⟨
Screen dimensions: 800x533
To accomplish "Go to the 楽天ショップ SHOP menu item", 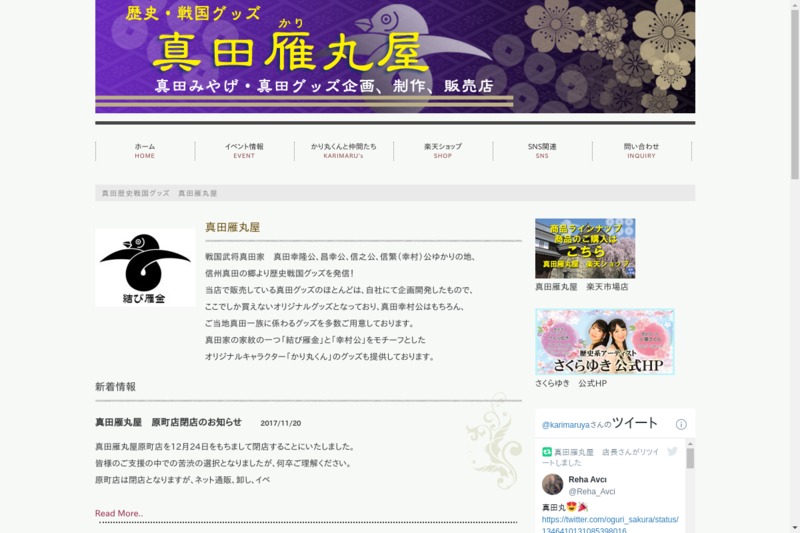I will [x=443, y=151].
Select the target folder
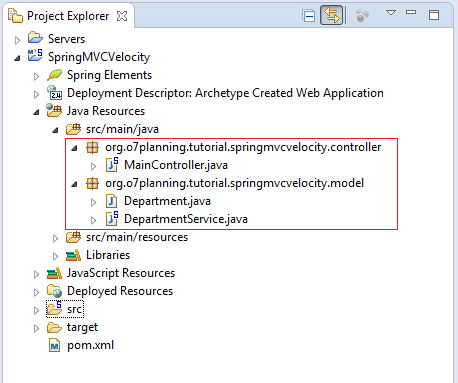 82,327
⟩
⟨
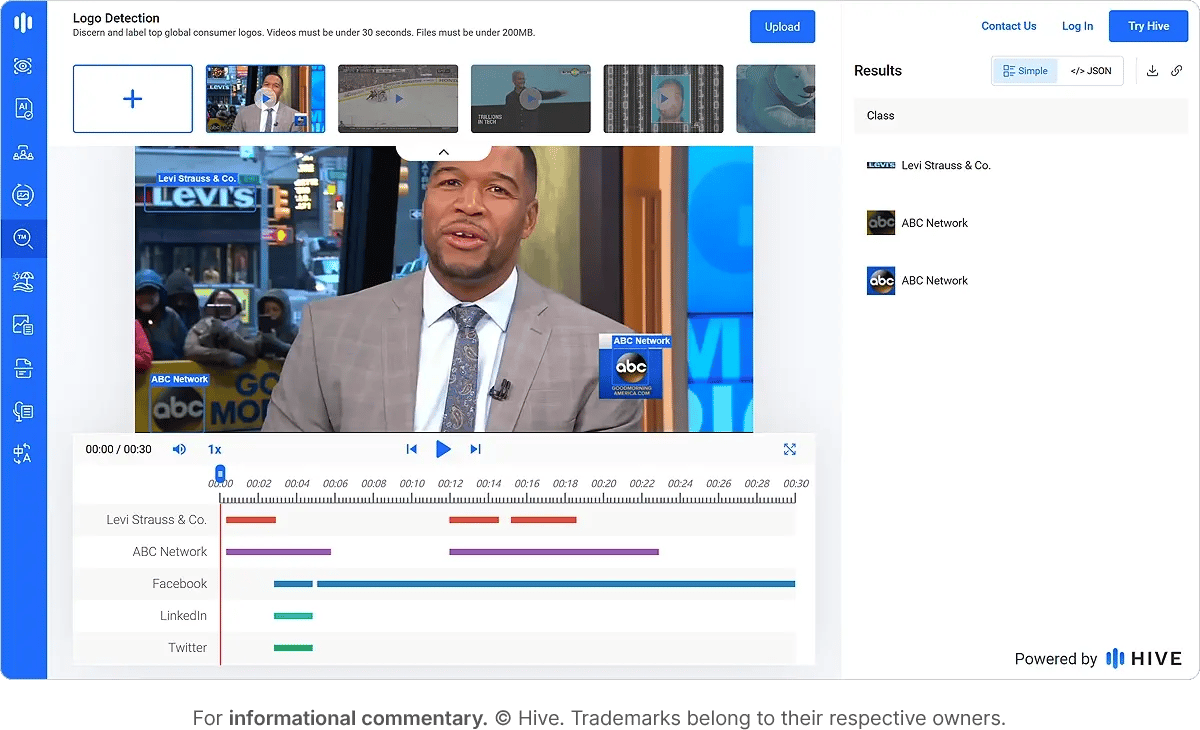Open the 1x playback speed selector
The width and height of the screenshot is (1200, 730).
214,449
⟩
⟨
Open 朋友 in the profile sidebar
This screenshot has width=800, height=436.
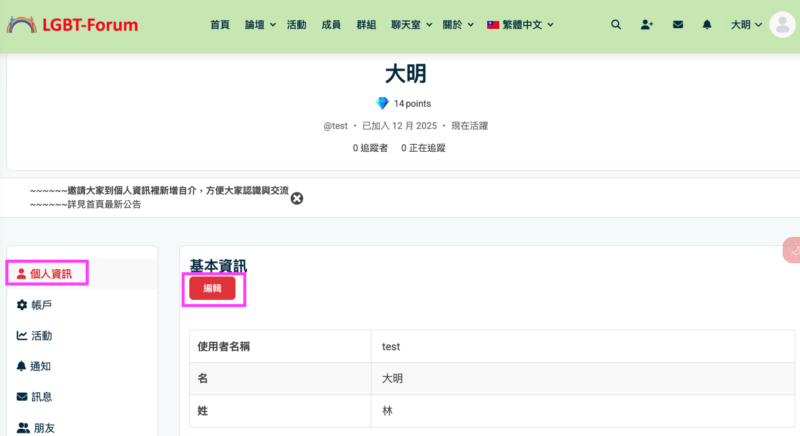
⟩
WORK REQUEST |
Using the data above, reproduce exactly the lines between those holding "Open 朋友 in the profile sidebar" and "This screenshot has width=800, height=436.", inclusive, and no others.

THE COMPLETED TASK |
Open 朋友 in the profile sidebar
This screenshot has width=800, height=436.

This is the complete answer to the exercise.